Rain Bird does use the Google Search Appliance internally because the data resides locally, Kolb said.

"Originally, Google offered to index local content and make it accessible through their searches. Then they came out with the search appliance. That was picked up well," he said. "We are very conscious about security. I would never have done it through Google, but we own the appliance now. If that separation is there [for Google Apps], then they have a chance to become a player," he said.

David Lindstrom, director of IT for RG Barry, a Pickerington, Ohio-based accessory and footwear company, uses Google Apps at home, but won't use it in the office.

For one, RG Barry just completed an upgrade to Vista and Office 2007, and Lindstrom isn't about to throw out that investment. He also didn't even know that Google had an enterprise-class Apps suite until last year's Midsize Enterprise Summit conference in Texas.

"They were pretty quiet about it. Right now, it's not on our road map and probably won't be for at least two years," Lindstrom said.

One CIO found Google so difficult to deal with regarding one of Google's security products that he said it would be hard to imagine implementing Google Apps.

"We wanted to test it and they said we would have to deploy and then cancel it if we didn't like it. That's not how large enterprises do it," said Niel Nickolaisen, CIO of Headwaters, a South Jordan, Utah-based energy, construction and resources company. "We've got 1,000 users. I'm not going to set it up and then figure out it doesn't work. I want 20 people we can test it on. They said we can't do it. We said OK, we've got alternatives."

Nickolaisen said Google later told him he could test the product, but by then Headwaters moved on to another vendor's product, he said.

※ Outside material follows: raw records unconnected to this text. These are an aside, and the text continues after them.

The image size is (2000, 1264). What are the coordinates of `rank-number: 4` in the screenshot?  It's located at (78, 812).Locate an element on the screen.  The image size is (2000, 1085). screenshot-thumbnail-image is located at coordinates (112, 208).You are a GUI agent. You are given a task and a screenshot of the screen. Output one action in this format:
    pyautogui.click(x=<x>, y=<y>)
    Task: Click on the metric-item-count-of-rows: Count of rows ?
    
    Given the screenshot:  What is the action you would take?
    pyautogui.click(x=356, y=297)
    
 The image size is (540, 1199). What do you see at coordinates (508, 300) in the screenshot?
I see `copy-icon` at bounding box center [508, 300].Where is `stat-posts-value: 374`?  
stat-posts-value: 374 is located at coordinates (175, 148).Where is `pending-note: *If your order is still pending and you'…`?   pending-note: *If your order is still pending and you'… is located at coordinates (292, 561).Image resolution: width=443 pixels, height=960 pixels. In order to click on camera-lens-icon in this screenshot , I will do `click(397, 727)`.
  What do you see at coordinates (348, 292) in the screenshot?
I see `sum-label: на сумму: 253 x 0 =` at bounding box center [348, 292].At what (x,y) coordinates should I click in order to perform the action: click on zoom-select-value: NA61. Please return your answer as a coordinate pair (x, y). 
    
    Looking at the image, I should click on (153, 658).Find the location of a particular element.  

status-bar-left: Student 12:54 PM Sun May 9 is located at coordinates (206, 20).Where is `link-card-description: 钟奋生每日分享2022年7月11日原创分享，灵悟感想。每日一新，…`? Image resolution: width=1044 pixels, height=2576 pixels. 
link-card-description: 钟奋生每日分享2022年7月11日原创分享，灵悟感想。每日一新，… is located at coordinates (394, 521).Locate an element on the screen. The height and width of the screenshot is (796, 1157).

With Google Apps, Google is also in a Catch-22 position of having companies not want to implement it because no one else, figuratively, has implemented it.

"Until there is much larger use of Google Docs, it's not worth the headache," Nickolaisen said.

Google executives have said they need the channel help meet all the demand they expect for Google Apps in 2009, but it appears as if the channel might be needed to generate that demand.